Given task 1: List each line of the records below that contains the word "column".

Text extract:
§

We learned this the hard way

We ported patterns from a successful autonomous coding system—the dev-machine bundle, which had built a 166K-line TypeScript word processor across 692 features and 255 sessions. The port looked right on paper.

Before

Review loop couldn't converge—oscillated endlessly, finding new P0 issues on every pass.

Required human intervention every time.

→

Investigation

Single-agent investigation produced analysis that seemed reasonable but was incomplete. Couldn't tell us why the convergence failed.

"Send multiple agents independently. Use their disagreements as signal. Then challenge everything with execution."

The Parallax Insight

In astronomy, parallax determines a star's true position by observing it from multiple vantage points. The apparent shift between observations reveals the actual distance.

Agreements confirm

When independent agents arrive at the same finding from different angles, confidence is high. This is corroboration through isolation.

Disagreements reveal

When agents find different things, that's not a problem to resolve—it's a priority to investigate. Discrepancies are signal, not failure.

"Where there are discrepancies, send an independent party of investigative agents to go trace actual code… in fact, send multiple independent parties for the same value of not counting on/trusting just one."

The Three-Wave Funnel

Each wave is more targeted and more rigorous than the last, informed by the discrepancies from the wave before it.

Wave 1: Discovery Broad, triplicate. 3 independent agents per topic. Fresh context. Cast a wide net. Output: 75+ artifact files, reconciliation with discrepancies.

§

Given task 2: In the text above, how many independent agents per topic does Wave 1 use?

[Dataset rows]
§

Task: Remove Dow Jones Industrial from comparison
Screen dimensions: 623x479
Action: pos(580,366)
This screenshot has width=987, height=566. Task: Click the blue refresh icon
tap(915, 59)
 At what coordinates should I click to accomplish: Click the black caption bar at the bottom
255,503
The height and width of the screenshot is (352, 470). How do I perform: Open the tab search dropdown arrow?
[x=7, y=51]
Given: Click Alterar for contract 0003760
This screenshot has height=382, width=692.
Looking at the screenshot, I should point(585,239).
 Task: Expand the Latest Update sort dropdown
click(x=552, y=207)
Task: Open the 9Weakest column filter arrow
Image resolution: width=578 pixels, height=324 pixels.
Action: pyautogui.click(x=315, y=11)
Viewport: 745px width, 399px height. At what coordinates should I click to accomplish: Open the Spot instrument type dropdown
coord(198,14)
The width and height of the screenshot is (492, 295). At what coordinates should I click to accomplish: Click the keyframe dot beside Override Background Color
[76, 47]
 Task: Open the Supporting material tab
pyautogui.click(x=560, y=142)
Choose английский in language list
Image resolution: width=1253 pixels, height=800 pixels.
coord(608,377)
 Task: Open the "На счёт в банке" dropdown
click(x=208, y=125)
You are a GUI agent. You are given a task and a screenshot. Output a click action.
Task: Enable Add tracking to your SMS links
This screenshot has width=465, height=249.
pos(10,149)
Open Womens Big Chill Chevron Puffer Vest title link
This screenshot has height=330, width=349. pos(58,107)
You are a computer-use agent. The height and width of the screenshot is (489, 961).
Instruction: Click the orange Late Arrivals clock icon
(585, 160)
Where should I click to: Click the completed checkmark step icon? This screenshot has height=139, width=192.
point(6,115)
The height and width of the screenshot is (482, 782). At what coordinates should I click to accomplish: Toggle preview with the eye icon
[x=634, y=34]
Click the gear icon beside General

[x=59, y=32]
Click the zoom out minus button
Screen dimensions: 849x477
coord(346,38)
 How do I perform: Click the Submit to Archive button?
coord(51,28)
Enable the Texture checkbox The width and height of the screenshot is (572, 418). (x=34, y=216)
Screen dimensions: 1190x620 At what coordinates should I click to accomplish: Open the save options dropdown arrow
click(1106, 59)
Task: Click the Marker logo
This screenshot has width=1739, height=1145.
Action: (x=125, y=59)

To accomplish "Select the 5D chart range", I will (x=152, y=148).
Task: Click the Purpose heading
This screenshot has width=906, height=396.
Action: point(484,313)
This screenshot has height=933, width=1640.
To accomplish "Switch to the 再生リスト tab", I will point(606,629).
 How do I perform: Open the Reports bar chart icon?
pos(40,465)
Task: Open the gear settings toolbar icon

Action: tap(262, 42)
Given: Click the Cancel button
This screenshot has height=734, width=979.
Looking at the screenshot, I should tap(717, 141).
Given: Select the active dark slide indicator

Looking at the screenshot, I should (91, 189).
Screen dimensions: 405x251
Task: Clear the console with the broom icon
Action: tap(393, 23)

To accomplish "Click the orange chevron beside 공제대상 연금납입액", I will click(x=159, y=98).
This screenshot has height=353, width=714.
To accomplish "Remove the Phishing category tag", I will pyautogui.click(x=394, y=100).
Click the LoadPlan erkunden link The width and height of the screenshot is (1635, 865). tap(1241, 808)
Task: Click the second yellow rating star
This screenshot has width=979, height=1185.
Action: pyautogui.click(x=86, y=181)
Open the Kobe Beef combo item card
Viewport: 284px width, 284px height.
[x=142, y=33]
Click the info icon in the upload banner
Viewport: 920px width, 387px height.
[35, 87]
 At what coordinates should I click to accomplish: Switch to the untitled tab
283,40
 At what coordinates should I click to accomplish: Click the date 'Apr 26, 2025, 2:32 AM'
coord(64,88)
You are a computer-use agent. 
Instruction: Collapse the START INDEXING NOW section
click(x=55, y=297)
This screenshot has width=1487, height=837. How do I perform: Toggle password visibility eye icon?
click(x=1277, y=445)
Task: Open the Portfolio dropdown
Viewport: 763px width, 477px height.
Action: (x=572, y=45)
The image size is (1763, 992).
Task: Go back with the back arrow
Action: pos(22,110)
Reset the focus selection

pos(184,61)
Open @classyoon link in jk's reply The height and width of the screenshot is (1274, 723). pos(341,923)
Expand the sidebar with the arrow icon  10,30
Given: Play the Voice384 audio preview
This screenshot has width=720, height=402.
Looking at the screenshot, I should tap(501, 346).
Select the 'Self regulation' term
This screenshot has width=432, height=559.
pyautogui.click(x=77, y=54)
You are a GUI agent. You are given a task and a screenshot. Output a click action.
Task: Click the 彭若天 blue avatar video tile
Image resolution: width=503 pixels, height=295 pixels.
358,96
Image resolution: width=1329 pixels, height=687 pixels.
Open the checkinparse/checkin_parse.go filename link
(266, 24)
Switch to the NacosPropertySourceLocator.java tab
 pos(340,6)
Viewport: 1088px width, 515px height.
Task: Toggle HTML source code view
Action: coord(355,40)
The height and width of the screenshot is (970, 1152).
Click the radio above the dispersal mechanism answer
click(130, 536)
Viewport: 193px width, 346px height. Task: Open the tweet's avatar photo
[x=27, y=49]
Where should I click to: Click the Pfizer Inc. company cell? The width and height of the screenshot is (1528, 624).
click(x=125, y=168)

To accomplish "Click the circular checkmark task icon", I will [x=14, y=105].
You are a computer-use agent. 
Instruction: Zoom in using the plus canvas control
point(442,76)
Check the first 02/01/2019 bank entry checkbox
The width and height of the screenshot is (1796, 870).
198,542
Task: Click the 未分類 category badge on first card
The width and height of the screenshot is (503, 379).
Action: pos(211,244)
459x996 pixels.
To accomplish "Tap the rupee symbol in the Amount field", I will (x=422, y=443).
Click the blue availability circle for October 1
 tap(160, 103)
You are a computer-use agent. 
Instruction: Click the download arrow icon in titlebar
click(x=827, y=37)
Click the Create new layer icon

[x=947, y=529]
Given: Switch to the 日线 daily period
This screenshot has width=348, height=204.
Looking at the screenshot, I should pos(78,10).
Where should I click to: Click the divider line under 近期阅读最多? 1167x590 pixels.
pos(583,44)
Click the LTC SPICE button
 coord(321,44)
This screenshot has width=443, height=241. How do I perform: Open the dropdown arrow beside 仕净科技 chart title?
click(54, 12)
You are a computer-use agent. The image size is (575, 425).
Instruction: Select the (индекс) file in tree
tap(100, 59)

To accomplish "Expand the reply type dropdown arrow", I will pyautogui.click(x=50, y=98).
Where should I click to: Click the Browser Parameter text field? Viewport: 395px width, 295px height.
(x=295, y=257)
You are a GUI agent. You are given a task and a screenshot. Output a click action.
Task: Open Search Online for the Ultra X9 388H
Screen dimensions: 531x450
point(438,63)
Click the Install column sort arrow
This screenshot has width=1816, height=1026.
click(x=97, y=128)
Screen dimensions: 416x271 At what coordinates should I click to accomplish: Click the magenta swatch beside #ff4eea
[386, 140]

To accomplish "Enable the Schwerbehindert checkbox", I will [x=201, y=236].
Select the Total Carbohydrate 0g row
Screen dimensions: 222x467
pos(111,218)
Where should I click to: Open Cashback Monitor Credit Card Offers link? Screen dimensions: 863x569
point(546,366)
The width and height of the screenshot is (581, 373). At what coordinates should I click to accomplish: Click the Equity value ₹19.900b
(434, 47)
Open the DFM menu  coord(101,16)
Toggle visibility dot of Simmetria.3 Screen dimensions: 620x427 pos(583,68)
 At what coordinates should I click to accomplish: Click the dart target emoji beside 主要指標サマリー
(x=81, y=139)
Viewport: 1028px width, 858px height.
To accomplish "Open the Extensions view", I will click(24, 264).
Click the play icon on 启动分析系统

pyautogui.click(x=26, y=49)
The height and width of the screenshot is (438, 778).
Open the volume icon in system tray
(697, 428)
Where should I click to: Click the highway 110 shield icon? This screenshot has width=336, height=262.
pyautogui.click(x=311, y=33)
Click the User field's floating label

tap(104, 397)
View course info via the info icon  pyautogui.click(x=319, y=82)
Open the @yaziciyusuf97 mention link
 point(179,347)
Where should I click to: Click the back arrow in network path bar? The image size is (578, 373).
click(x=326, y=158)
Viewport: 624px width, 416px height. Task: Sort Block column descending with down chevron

§

Answer 1:
Task: Open the 9Weakest column filter arrow
Click the Install column sort arrow
Viewport: 624px width, 416px height. Task: Sort Block column descending with down chevron

Answer 2: Three.